The success of the Chinese economically now assures that they will not make the same calculation again.  They now feel secure to veto any Security Council measure which might impinge on their economic and diplomatic interests anywhere in the world.

In short, the UN Security Council will revert to the same stasis which marked it during the Cold War albeit as the consequences of a different dynamic.  Potential aggressors--provided they are useful to the Trolls or, in other cases, the Kremlin--can be sure the UN Security Council will be the most toothless of tigers.

As if to make up for the failure in the area of preserving the international peace, the UN has engaged in an orgy of mission creep.  The UN has come to the more than simply dubious conclusion that it can involve itself in the internal affairs of a state if those affairs serve to threaten the international peace by way of, for example, generating refugees or, another example, tromping on the "human rights" of its citizens.  Of course both of these are highly subjective and thus suitable to manipulation according to the diplomatic considerations of one or more of the Big Five on the Security Council.

Much of the UN mission creep has been powered by the General Assembly.  In the "one country, one vote" milieu of the General Assembly, the potency of regional interest groups--or, religious interest groups as is the case with the Arab League dominated Organization of the Islamic Council--can and have controlled the direction and actions of the huge, unwieldy body.

At this point, it is necessary to stop and reflect on a foundation truth regarding the General Assembly.  The majority of the members are small, often artificial states, with a dubious economic base and only the most vague of commitments to either democracy or the notion of a rule of law.  In this, the overwhelming majority of the General Assembly as well as the subsidiary organizations of the UN, such as the Human Rights Council, do not share the norms, values, or goals of the countries present in San Francisco sixty-five years ago.

It also means the majority of the UN membership does not share the norms, values, or ideals of the vast majority of We the People.  Even though We the People pony up twenty-five percent of the UN's annual budget and more than that when the notoriously unsuccessful "peacekeeping" missions or subsidiary organizations are considered, the truth remains--we are subsiding a profoundly un-American bunch.

Sporadic efforts to "reform" the corrupt and inefficient UN bureaucracy have failed miserably.  They will continue to fail as the culture has become both too deeply embedded and wide spread to admit of any meaningful reform.  Even the (temporary) withholding of American dues proved ineffective in countering even the worse and most evident of UN financial abuses.  Of course, it didn't help when a change in administrations brought with it a change in policy.

The same dynamic can be seen in microcosmic form with the US rejoining the Human Rights Council.  This well-intended to "bore from within" has failed.  The HRC is just as biased, just as anti-Israel, just as anti-US now as it was when we were on the outside.
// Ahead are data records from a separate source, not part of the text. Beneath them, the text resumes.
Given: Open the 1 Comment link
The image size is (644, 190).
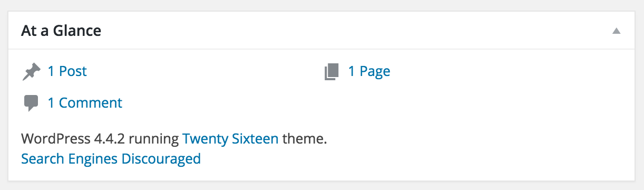Looking at the screenshot, I should (85, 102).
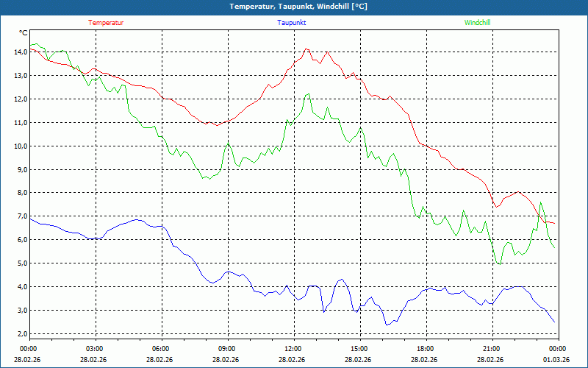Screen dimensions: 588x368
Task: Click the °C unit label on the y-axis
Action: coord(24,33)
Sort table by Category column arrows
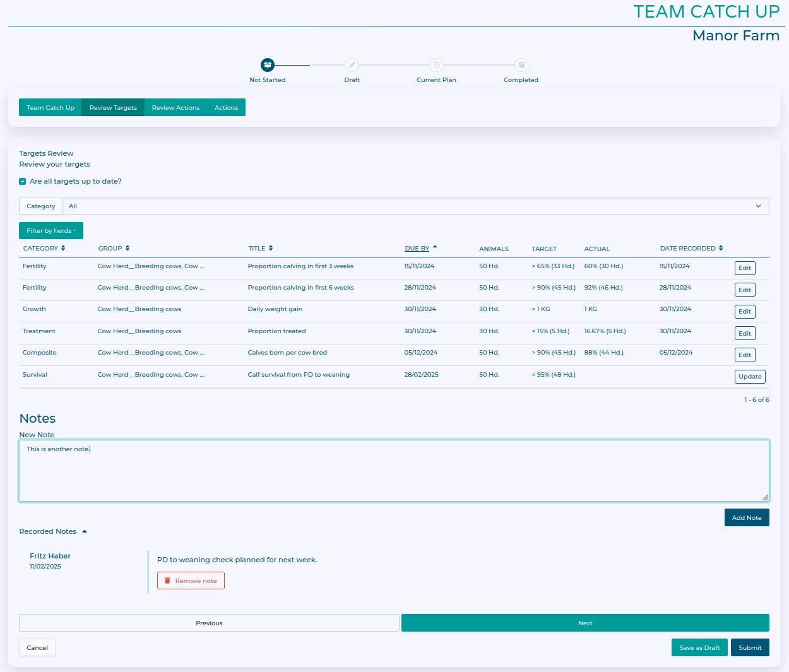Image resolution: width=789 pixels, height=672 pixels. click(63, 249)
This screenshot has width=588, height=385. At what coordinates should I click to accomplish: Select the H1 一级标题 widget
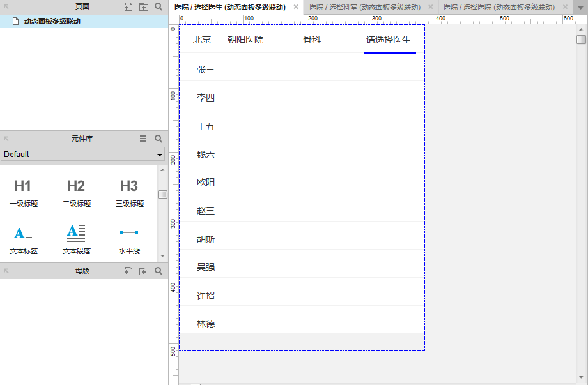click(x=23, y=192)
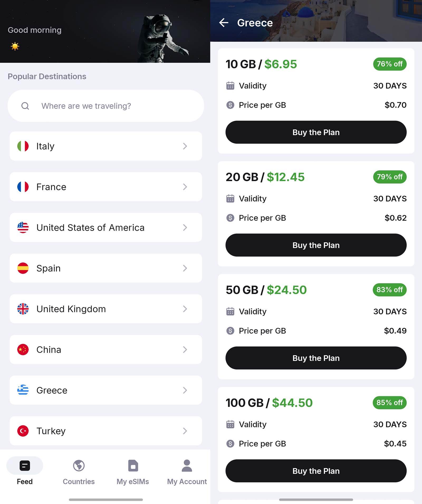Tap the 76% off discount badge
Viewport: 422px width, 504px height.
click(x=390, y=64)
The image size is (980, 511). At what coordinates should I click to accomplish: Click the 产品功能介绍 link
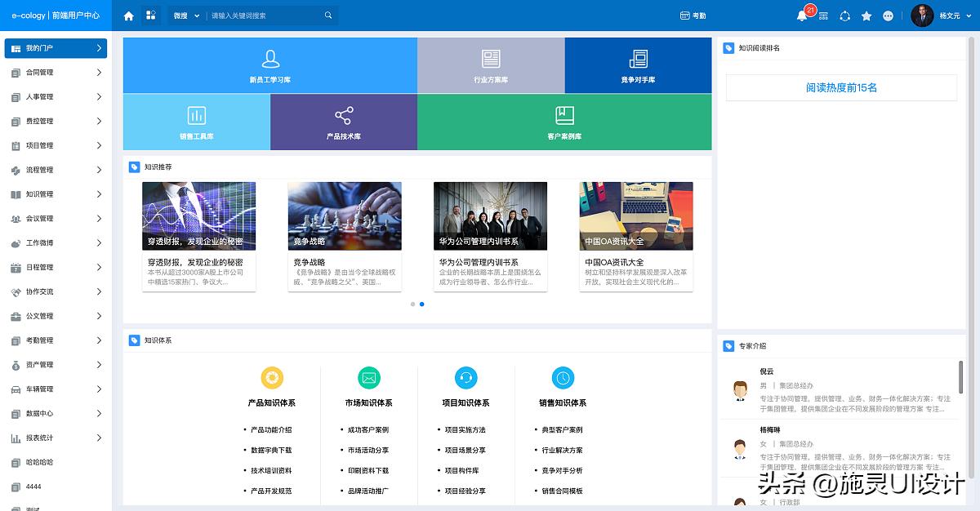(270, 429)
The time has come to do a reappraisal of our relation with the UN.  It is a hopeless captive of states which do not share the ideals, the norms, the values, the goals of sixty-five years ago.  The bureaucracy of the Secretariat as well as most (but not all) of the subsidiaries have failed in its obligation to keep the international peace or punish international aggressors while creating ever more expansive missions and seeking ever greater power over the economic, political, and social spheres of member states.

It is hard to admit failure.  It is hardest to admit that institutions created by the best of values, the most noble of motives, and highest of ideals have failed--failed continuously and totally.  It is particularly hard to admit that an institution that has existed longer than most Americans have lived is a miserable failure.

But, our interests as well as the interests of people living in all the civilized and many not-so-civilized states demand we acknowledge the failure of the UN.  So also do the interests of our descendants.  The lives of children not yet born will be affected by our failure to deal with the failure of the UN.

Now is the time to take a long look at what is necessary for an effective international institution.  History shows that the most important single factor is the sharing of norms, values, and imperatives.  At the least, any international institution worthy of support is one where the members are truly democratic, truly committed to the freedom, dignity, and rights of the individual, truly subscribers to free enterprise in one of its many variants.  An institution deserving of the support of We the People is one committed to freedom of expression, freedom of religious practice, and separation between the state and the communities of faith.

States which are suitable for such an international body exist all around the world.  They do not include Muslim majority states with very few exceptions.  Nor do they include authoritarian states with a thin veneer of democratic processes.  Nor do they include states where the rule of law consists of the current desires or political/economic needs of the elite.

Sure this means any new "League of the Decent" will be small, perhaps no larger than the hopeful group assembled in San Francisco sixty-five years ago.  That is no bar.  Sometimes the hackneyed line. "smaller is better" is the greatest of truths.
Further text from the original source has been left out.